If you believe that not being in first means you are losing then you will do whatever it takes to win, even if your actions may be counterproductive. Usually, the goal is to grow the pie so that all boats are lifted versus acting as if it’s a zero sum game and taking action that may have you come out on top, even though you may be worse off for it due to a shrinking pie. The first chart shows that China is producing more of the world’s manufacturing output and the second chart shows that it has gained market share at the expense of the United States and Japan. Finally, the third chart shows that our ship has sailed and we are no longer a manufacturing-oriented economy. We are services all of the ways and this reflects our growing national wealth and productivity.
Trump harkens back to the day when America was the pre-eminent power after World War II and we could rebuild Western Europe and Japan and provide them with massive quantities of goods and services. Of course, this required a big investment through the Marshall Plan and opening up our markets to cheaper, Japanese manufactured goods. After all, a current account surplus requires a capital account deficit (money leaving the country). The converse is obviously true as well: A current account deficit requires a capital account surplus. At the end of the day, one does not always know whether the current account deficit is driven by strong relative economic growth, a high demand among foreigners to invest in the United States, or a combination of both.
Trump’s obsession with bringing manufacturing jobs back to the United States is going so against the grain of economic and productivity trends established decades ago. The following graph shows manufacturing employment of major economies (with the exception of China) from a comprehensive report on manufacturing.
One can see that both the short-term and long-term trend is for employment in manufacturing to be shrinking around the world. The only exception is China which must drive Trump crazy. The following table is from The Peterson Institute and shows how manufacturing in China has grown between 2000 and 2014.
|Table 1 Urban manufacturing employment in China, 2000–2014|
|Excluding Private and Self-employed||Private and Self-employed||Total||Share of Urban Employment|
The question is why has China bucked the trend and has this come at the expense of the United States? According to the author, there are several important factors unique to China that have led to this outcome.
- China is growing at a pace several times that of the United States and it is at a much lower level of per capita income than the United States and the other industrialized countries examined by Robert Lawrence. As a result, Chinese household consumption patterns, while beginning to change, are much more concentrated on goods rather than services, leading to a strong growth of manufacturing output.
- China’s growth over the past decade and a half have been driven largely by a high and rising share of investment in GDP, further compounding the demand for inputs produced in the manufacturing sector.
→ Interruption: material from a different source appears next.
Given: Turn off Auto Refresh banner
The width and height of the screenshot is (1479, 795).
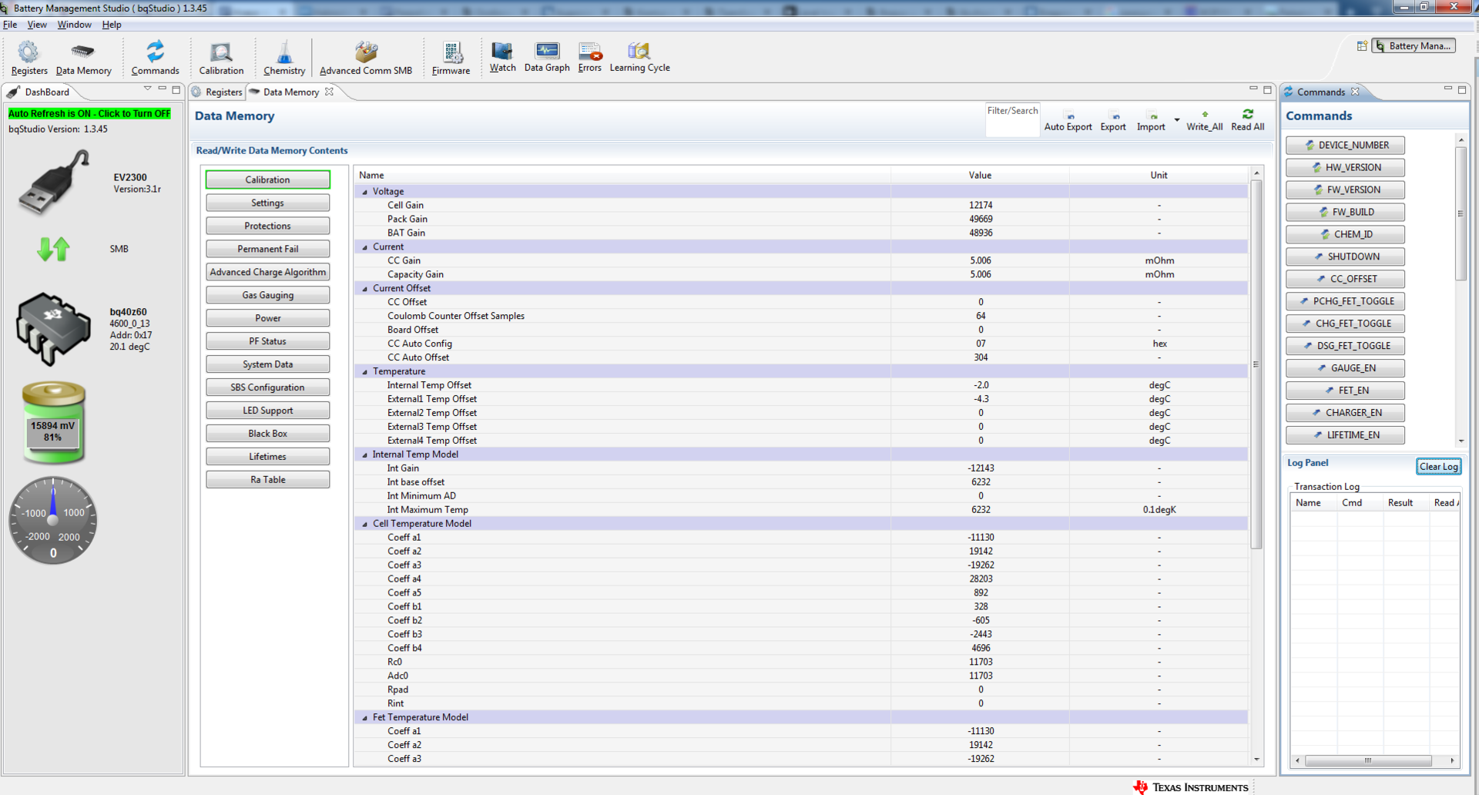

- Finally, the liberalization of the economy associated with China’s entry into the World Trade Organization (WTO) in 2001 led to a huge surge in China’s share of global exports and particularly its share of global manufacturing exports, which tripled from 6 percent in 2000 to 18 percent in 2012. In contrast, over the same period, the US share fell by half, from 18 to 9 percent.
China is at a much different stage in its economic development than the United States. We need to keep focusing on where we have a comparative advantage and not focus on manufacturing those items for which we do not.
In an economy that creates and eliminates approximately 5 million jobs per month, a targeted industrial policy towards an industry that is becoming more and more automated and less labor intensive is completely counterproductive. All it will do is open up the possibility of a trade war, harm the United States economy, and make it more risky to invest in the United States for fear of the President’s reaction to something he does not like.
Over to You:
I sure hope cooler heads and rational economic thinking prevails but I’m not optimistic. Will we be able to reverse our trade deficit? What is our responsibility to the global community?